George Harrison fans huddled around a makeshift shrine, a collection of photos, candles, poems and flowers, at the Beatles’ star on the corner of La Brea and Hollywood boulevards Monday night in Hollywood. The crowd, mostly graying baby boomers, along with a John Lennon impersonator doing his best Liverpool accent, had gathered to remember the musician’s 59th birthday. Emcee Jerry Rubin, a longtime Santa Monica activist best known for his biannual Lennon memorials, hovered over a giant birthday cake as radio host Chris Carter sliced it. “Make sure you don’t eat the [melted] candles,” Rubin warned the crowd over a troublesome P.A. system. “They’re stuck in the middle!”

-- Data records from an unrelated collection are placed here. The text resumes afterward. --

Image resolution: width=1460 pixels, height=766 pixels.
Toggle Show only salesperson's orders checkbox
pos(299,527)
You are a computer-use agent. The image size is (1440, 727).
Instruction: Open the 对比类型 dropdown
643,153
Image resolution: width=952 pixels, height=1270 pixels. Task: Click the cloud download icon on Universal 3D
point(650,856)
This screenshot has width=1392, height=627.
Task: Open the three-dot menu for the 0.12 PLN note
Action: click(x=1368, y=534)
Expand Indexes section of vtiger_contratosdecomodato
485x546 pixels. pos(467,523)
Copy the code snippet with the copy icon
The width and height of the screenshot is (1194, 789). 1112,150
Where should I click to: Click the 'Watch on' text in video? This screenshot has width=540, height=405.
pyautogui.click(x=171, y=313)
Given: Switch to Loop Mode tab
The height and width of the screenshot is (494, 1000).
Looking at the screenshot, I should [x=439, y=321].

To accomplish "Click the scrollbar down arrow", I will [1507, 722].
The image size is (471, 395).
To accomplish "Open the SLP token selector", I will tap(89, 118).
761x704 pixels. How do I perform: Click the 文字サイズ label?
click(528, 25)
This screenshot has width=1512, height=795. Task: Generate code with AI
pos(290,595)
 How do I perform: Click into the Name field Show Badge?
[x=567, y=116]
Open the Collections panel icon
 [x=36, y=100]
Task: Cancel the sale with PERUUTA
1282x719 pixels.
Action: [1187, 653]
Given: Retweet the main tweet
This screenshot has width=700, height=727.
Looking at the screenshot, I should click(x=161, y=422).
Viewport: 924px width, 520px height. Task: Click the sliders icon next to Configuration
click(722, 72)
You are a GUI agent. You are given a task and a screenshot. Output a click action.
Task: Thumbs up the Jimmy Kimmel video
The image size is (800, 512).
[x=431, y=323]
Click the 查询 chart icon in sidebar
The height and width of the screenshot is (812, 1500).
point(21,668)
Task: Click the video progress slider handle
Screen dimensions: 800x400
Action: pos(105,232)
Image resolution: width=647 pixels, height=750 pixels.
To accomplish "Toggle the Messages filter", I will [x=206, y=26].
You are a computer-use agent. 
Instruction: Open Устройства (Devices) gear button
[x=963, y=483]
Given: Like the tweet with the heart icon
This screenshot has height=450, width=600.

As a sitar player prepared to take the microphone, 17-year-old friends Avalon Blinn and Meredith McCall exchanged excited glances. “A sitar!” Blinn said. “I know! Sitars are so cool!” McCall said. Both considered themselves huge Harrison fans. “You have no idea!” McCall said. “We may be young, but we know a lot about him,” Blinn said. She dug through her purse for a donation for Rubin’s Come Together Beatles Fan Club and gave all she could find: six cents.

They’re in the Pink

On a recent evening slightly after 8 p.m., men in public relations and women in skimpy dresses gathered at Michael’s Room, a new bar on Vermont Avenue, in Los Feliz Village. Owner Michael Moore (not to be confused with the political activist and documentarian of that name; this Moore is a former Ford model) proudly gave the curious his tour of the nautical-themed cocktail lounge. Pointing out mahogany paneling and lighting fixtures, Moore exclaimed, “Oh, lighting is very important,” explaining that the soft, pink light makes guests look more attractive.

Most of the guests, sipping cocktails created especially for the evening, didn’t need the help from the purple bulbs, though.

Moore pointed to a wall of framed photos which turned out, on closer inspection, to be a retrospective exhibition of his magazine covers as a model in the early ‘70s. “The wall of shame,” he said.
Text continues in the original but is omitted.